К своим двадцати двум летам Энунд не нажил никакого богатства, позволившего заиметь хотя бы маленький клочок земли и осесть на одном месте, занимаясь рыбным промыслом или ремеслом. Но к этому его и не тянуло. Любимой песней, ласкающей его душу, стал плеск морского прибоя и скрип судовых мачт. Оказавшись в дружине одного из самых удачливых свеонских ярлов Олава Медвежья Лапа, Энунд просто следовал нити своей судьбы. Ему не на что было жаловаться — он уже вдоволь повидал разные страны и поучаствовал в сражениях, о которых теперь слагали предания и стихи мирные люди фьордов. Об одном мечтал молодой воин — узреть своими глазами дивный Миклегард [40] Миклегард — скандинавское название Константинополя.
— самый богатый город мира, о котором ему уже не раз приходилось слышать. Поговаривали, что дома там сложены из золота и драгоценных камней, а жители одеваются в изысканные шелка…
Энунд прервал цепочку своих воспоминаний и посмотрел на Рогдая и Сябра. Братья-меряне вот уже третий день подряд, затаив дыхание, слушали его рассказы, и глаза их светились словно янтарь. В повествованиях хирдманна из фьорда Каменная Куропатка их удивляло все — беспримерная отвага воинов севера, их дерзостный вызов судьбе, странствия среди бескрайних морей и неисчислимых земель, населенных необычными народами.
— Ты говоришь, что Волки Одина никогда не отступали в бою даже перед многократно превосходящим врагом, — Рогдай не отводил взгляда от обветренного лица Энунда. — Но как вы умудряетесь оставаться непобедимыми?
— Это зовется божественной неистовостью, — пояснил хирдманн, откинувшись на лавку в тесной мерянской избе. — Наш верховный бог — Повелитель Битв — вкладывает в наши тела свою силу, а в наши сердца — свой дух.
— И как это выглядит? — полюбопытствовал Сябр, чернявый беспокойный парень, двумя летами младше Рогдая.
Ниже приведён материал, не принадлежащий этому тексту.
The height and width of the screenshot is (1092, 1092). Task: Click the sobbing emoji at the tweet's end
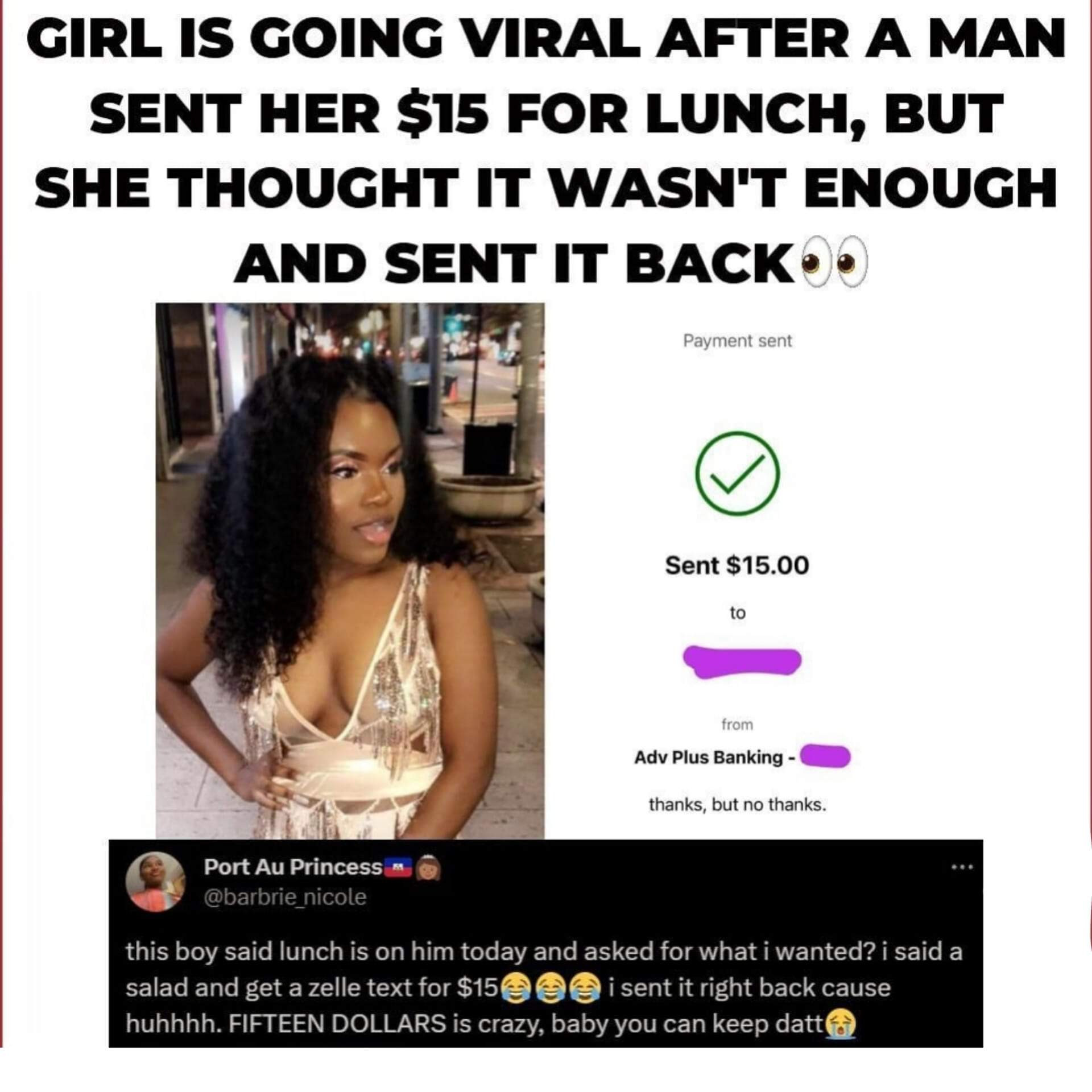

На шее он носил костяной оберег с трехглавым лосем.
— Как пламя, которое разгорается изнутри и неудержимо ищет выхода наружу, — ответил Энунд. — Когда сил, чтобы сдержать его больше не остается, мы испускаем боевой клич и кидаемся на врага. Но только врага перед собой мы не видим.
— Как это? — заморгал Рогдай.
— Не успеваем понять, кто стоит перед нами. Мы просто делаем то, что хотят наши руки, не замечая преград, а топор и меч сами находят дорогу, разделяя неприятельские тела на части. Как кусок дерева или ткань. Мы рассматриваем своих противников, а точнее — то, что от них остается, уже после боя, когда спокойствие возвращается к нам. Это и есть божественная неистовость или Медвежий Жар. Часто после битвы мы удивляемся, как много было врагов. Но мы никогда не помним, как и каким образом их убили.
— Я слышал, твои родичи одинаково ловко орудуют и мечом, и топором, — вставал Сябр.
— Меч оружие почетное, — заметил Энунд. — В наших фьордах далеко не каждый может позволить себе заполучить его. Люди у нас, как правило, небогатые, а услуги кузнеца стоят дорого. Еще и мало хорошей руды. Потому часто добычей, привезенной из походов, приходится расплачиваться с оружейниками. Ведь Медвежий Жар пожирает не только тела наших противников, его трудно выдержать даже железу. Вот мы и отдаем кузнецам свое золото или серебро, чтобы они ковали для нас надежные клинки, не рассыпающиеся после нескольких ударов. Порой жертвуем и своими траллами — так мы зовем невольников из других племен, — Энунд скользнул взглядом по затянутому слюдой маленькому оконцу. — Нашему ярлу Олаву очень повезло, что в дружине Братьев есть свой кузнец. Агнар перенял мастерство от Золоторукого Виги.